Records from a data source

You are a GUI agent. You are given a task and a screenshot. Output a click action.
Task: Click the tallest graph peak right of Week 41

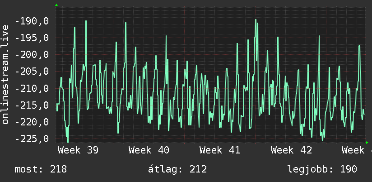pos(256,20)
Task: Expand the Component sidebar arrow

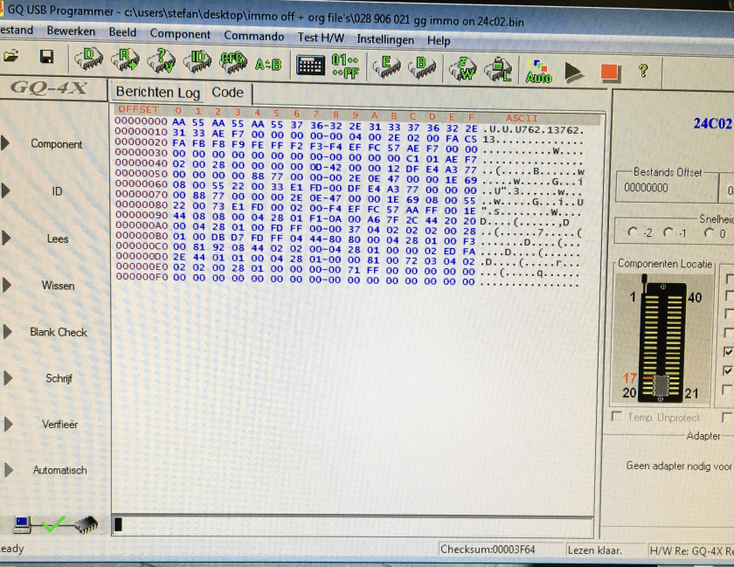Action: 6,143
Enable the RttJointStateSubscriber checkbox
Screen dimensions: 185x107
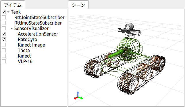(4, 17)
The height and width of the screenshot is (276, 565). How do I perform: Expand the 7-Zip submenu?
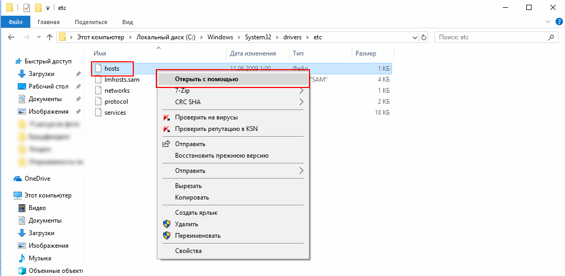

EXERCISE PROMPT:
Rewrite the lines of the records above as a numbered list, skipping blank lines, and omit the pictures from your answer.

THE ANSWER:
1. You are a GUI agent. You are given a task and a screenshot. Output a click action.
2. Task: Click the tallest graph peak right of Week 41
3. pos(256,20)
4. Task: Expand the Component sidebar arrow
5. Action: 6,143
6. Enable the RttJointStateSubscriber checkbox
7. Screen dimensions: 185x107
8. (4, 17)
9. The height and width of the screenshot is (276, 565). How do I perform: Expand the 7-Zip submenu?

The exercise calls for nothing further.